In light of the quickly draining Anchor Yield Reserve, I’ve come up with a proposal with a different mechanism which can be further implemented into Anchor or used if the Yield Reserve were to go to 0. From my research into Bumper’s Price Protection Protocol and MahaDAO’s ARTH 2.0, I’ve understood that instead of a stable asset, an appreciating asset can be created which absorbs the bullish price action from a basket of volatile assets such as BTC and ETH and even LUNA (although it’s mostly bullish). Let’s call this new asset ASC (short for “ascendo” ~ latin for “to rise/ascend”)
UST keeps its peg to USD algorithmically through arbitrage incentives where users can swap $1 worth of LUNA to 1 UST and vice versa to achieve stability. ASC is similarly algorithmically-pegged but it is also peg-transitioning; it can be algorithmically-pegged to USD as well to a basket of volatile assets.

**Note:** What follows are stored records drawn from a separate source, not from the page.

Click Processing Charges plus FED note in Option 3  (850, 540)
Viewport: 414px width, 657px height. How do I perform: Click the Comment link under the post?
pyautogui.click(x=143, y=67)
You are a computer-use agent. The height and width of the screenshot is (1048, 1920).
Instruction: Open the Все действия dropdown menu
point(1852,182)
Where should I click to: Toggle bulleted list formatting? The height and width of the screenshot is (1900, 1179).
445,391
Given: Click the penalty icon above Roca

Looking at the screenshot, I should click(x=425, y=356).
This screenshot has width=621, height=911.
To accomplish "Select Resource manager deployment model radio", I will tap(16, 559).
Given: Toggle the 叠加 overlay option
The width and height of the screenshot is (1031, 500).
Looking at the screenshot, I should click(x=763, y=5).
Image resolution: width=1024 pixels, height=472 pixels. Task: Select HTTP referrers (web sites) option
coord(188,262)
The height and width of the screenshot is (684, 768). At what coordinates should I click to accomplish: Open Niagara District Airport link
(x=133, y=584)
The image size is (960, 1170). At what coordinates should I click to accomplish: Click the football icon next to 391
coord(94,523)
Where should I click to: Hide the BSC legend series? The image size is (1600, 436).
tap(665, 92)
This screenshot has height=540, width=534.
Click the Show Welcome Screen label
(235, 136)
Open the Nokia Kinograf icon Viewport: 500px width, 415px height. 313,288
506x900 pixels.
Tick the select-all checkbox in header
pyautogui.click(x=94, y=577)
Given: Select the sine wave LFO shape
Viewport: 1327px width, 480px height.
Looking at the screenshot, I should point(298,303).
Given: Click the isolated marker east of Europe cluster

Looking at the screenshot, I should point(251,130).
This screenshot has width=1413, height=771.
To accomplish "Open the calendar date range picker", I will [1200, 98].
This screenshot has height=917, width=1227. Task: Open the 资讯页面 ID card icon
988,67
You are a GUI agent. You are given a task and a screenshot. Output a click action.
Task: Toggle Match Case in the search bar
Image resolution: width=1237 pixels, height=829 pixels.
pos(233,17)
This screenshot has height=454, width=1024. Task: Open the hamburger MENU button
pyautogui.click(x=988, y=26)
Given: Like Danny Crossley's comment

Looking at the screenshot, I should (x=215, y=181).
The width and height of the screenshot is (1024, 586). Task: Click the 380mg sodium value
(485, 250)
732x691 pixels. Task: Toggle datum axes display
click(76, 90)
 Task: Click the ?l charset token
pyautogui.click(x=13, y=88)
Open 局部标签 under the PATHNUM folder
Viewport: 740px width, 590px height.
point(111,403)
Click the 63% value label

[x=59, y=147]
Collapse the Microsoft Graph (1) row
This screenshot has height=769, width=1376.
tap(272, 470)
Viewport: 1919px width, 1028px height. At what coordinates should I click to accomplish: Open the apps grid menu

In bear markets (where the gradient of the basket’s ema < 0), ASC is 100% algorithmically stable (pegged to it’s current price). However, in bull markets (where the gradient of the basket’s ema > 0), 10% (an arbitrary percentage that seems safe but can be changed) of ASC’s value is algorithmically-pegged to the CHANGE in the basket price, where the remaining 90% of ASC is algorithmically stable.
Given that there is a sudden drop in the price and ASC is pegged to the basket, an insurance protocol can be implemented by having an Insurance Reserve which is actually a percentage of the increase in ASC during bull runs, lowering the rate of appreciation of ASC but allowing for a safer mechanism.